Rewrite the listing below with every "Locate an element on the screen" changed to "Point out an element on the screen", leaving everything else the same.
BEGIN DATA FOR THIS TASK
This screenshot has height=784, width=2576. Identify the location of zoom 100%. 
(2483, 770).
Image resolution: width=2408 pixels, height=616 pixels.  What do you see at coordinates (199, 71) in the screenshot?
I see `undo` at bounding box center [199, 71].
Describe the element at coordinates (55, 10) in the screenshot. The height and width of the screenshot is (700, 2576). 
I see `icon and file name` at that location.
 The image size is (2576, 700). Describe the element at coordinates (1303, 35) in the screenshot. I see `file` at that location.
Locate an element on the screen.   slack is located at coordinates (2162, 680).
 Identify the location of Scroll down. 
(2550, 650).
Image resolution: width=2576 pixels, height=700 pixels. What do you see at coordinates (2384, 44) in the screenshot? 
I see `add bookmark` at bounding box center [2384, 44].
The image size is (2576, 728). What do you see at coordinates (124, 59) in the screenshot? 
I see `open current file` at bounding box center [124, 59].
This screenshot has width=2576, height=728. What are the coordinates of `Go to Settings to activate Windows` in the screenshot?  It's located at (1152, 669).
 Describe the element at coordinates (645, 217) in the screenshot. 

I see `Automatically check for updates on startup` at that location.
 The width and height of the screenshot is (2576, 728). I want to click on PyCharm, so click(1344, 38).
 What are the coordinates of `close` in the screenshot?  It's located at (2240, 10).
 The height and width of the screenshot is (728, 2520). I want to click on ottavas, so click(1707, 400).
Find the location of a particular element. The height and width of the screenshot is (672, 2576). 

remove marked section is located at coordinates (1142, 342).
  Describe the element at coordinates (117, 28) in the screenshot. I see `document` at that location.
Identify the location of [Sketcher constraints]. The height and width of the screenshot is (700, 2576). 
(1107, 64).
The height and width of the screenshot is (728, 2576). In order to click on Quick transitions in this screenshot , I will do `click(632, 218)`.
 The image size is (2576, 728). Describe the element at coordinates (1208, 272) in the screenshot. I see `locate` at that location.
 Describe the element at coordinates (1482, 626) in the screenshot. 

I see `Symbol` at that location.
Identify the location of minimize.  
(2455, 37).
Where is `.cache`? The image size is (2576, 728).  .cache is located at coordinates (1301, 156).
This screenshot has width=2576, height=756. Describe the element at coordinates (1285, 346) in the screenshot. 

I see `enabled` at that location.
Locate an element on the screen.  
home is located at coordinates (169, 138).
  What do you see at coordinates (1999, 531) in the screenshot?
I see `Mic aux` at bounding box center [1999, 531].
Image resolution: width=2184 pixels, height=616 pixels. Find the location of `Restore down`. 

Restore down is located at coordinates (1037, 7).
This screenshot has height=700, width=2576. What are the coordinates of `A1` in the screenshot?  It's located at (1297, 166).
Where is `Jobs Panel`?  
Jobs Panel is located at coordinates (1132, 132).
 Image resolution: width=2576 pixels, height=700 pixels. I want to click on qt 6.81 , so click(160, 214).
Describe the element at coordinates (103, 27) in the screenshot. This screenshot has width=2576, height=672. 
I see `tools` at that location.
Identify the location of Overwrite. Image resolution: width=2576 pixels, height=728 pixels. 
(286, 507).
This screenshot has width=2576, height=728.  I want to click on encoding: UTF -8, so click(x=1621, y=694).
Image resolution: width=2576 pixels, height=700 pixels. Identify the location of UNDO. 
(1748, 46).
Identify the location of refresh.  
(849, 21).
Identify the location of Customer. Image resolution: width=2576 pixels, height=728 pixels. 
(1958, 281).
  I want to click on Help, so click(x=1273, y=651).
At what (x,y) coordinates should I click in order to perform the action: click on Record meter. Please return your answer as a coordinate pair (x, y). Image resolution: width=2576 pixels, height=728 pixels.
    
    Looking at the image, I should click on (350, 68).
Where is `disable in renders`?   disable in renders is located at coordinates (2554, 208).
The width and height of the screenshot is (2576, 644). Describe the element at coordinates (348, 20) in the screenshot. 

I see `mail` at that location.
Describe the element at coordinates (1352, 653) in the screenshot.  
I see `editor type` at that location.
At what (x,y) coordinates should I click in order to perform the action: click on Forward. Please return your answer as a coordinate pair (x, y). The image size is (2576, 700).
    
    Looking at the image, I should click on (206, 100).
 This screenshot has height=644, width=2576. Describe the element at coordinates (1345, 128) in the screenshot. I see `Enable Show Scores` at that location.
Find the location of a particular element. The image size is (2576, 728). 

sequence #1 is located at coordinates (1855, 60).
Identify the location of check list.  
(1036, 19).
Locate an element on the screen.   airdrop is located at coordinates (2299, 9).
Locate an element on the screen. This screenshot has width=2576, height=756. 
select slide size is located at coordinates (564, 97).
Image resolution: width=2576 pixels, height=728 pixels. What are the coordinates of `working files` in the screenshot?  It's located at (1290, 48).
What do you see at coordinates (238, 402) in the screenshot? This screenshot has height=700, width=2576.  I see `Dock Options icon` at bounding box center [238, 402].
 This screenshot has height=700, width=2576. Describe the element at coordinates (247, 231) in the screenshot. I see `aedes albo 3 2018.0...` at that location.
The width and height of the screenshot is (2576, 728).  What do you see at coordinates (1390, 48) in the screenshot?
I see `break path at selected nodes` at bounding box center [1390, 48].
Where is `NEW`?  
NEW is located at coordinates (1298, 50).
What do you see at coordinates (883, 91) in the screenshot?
END DATA FOR THIS TASK
• _RIGHT ANSWER_:
This screenshot has height=784, width=2576. Identify the location of zoom 100%. 
(2483, 770).
Image resolution: width=2408 pixels, height=616 pixels.  What do you see at coordinates (199, 71) in the screenshot?
I see `undo` at bounding box center [199, 71].
Describe the element at coordinates (55, 10) in the screenshot. The height and width of the screenshot is (700, 2576). 
I see `icon and file name` at that location.
 The image size is (2576, 700). Describe the element at coordinates (1303, 35) in the screenshot. I see `file` at that location.
Point out an element on the screen.   slack is located at coordinates (2162, 680).
 Identify the location of Scroll down. 
(2550, 650).
Image resolution: width=2576 pixels, height=700 pixels. What do you see at coordinates (2384, 44) in the screenshot? 
I see `add bookmark` at bounding box center [2384, 44].
The image size is (2576, 728). What do you see at coordinates (124, 59) in the screenshot? 
I see `open current file` at bounding box center [124, 59].
This screenshot has width=2576, height=728. What are the coordinates of `Go to Settings to activate Windows` in the screenshot?  It's located at (1152, 669).
 Describe the element at coordinates (645, 217) in the screenshot. 

I see `Automatically check for updates on startup` at that location.
 The width and height of the screenshot is (2576, 728). I want to click on PyCharm, so click(1344, 38).
 What are the coordinates of `close` in the screenshot?  It's located at (2240, 10).
 The height and width of the screenshot is (728, 2520). I want to click on ottavas, so click(1707, 400).
Find the location of a particular element. The height and width of the screenshot is (672, 2576). 

remove marked section is located at coordinates (1142, 342).
  Describe the element at coordinates (117, 28) in the screenshot. I see `document` at that location.
Identify the location of [Sketcher constraints]. The height and width of the screenshot is (700, 2576). 
(1107, 64).
The height and width of the screenshot is (728, 2576). In order to click on Quick transitions in this screenshot , I will do `click(632, 218)`.
 The image size is (2576, 728). Describe the element at coordinates (1208, 272) in the screenshot. I see `locate` at that location.
 Describe the element at coordinates (1482, 626) in the screenshot. 

I see `Symbol` at that location.
Identify the location of minimize.  
(2455, 37).
Where is `.cache`? The image size is (2576, 728).  .cache is located at coordinates (1301, 156).
This screenshot has width=2576, height=756. Describe the element at coordinates (1285, 346) in the screenshot. 

I see `enabled` at that location.
Point out an element on the screen.  
home is located at coordinates (169, 138).
  What do you see at coordinates (1999, 531) in the screenshot?
I see `Mic aux` at bounding box center [1999, 531].
Image resolution: width=2184 pixels, height=616 pixels. Find the location of `Restore down`. 

Restore down is located at coordinates (1037, 7).
This screenshot has height=700, width=2576. What are the coordinates of `A1` in the screenshot?  It's located at (1297, 166).
Where is `Jobs Panel`?  
Jobs Panel is located at coordinates (1132, 132).
 Image resolution: width=2576 pixels, height=700 pixels. I want to click on qt 6.81 , so click(160, 214).
Describe the element at coordinates (103, 27) in the screenshot. This screenshot has width=2576, height=672. 
I see `tools` at that location.
Identify the location of Overwrite. Image resolution: width=2576 pixels, height=728 pixels. 
(286, 507).
This screenshot has width=2576, height=728.  I want to click on encoding: UTF -8, so click(x=1621, y=694).
Image resolution: width=2576 pixels, height=700 pixels. Identify the location of UNDO. 
(1748, 46).
Identify the location of refresh.  
(849, 21).
Identify the location of Customer. Image resolution: width=2576 pixels, height=728 pixels. 
(1958, 281).
  I want to click on Help, so click(x=1273, y=651).
At what (x,y) coordinates should I click in order to perform the action: click on Record meter. Please return your answer as a coordinate pair (x, y). Image resolution: width=2576 pixels, height=728 pixels.
    
    Looking at the image, I should click on (350, 68).
Where is `disable in renders`?   disable in renders is located at coordinates (2554, 208).
The width and height of the screenshot is (2576, 644). Describe the element at coordinates (348, 20) in the screenshot. 

I see `mail` at that location.
Describe the element at coordinates (1352, 653) in the screenshot.  
I see `editor type` at that location.
At what (x,y) coordinates should I click in order to perform the action: click on Forward. Please return your answer as a coordinate pair (x, y). The image size is (2576, 700).
    
    Looking at the image, I should click on (206, 100).
 This screenshot has height=644, width=2576. Describe the element at coordinates (1345, 128) in the screenshot. I see `Enable Show Scores` at that location.
Find the location of a particular element. The image size is (2576, 728). 

sequence #1 is located at coordinates (1855, 60).
Identify the location of check list.  
(1036, 19).
Point out an element on the screen.   airdrop is located at coordinates (2299, 9).
Point out an element on the screen. This screenshot has width=2576, height=756. 
select slide size is located at coordinates (564, 97).
Image resolution: width=2576 pixels, height=728 pixels. What are the coordinates of `working files` in the screenshot?  It's located at (1290, 48).
What do you see at coordinates (238, 402) in the screenshot? This screenshot has height=700, width=2576.  I see `Dock Options icon` at bounding box center [238, 402].
 This screenshot has height=700, width=2576. Describe the element at coordinates (247, 231) in the screenshot. I see `aedes albo 3 2018.0...` at that location.
The width and height of the screenshot is (2576, 728).  What do you see at coordinates (1390, 48) in the screenshot?
I see `break path at selected nodes` at bounding box center [1390, 48].
Where is `NEW`?  
NEW is located at coordinates (1298, 50).
What do you see at coordinates (883, 91) in the screenshot?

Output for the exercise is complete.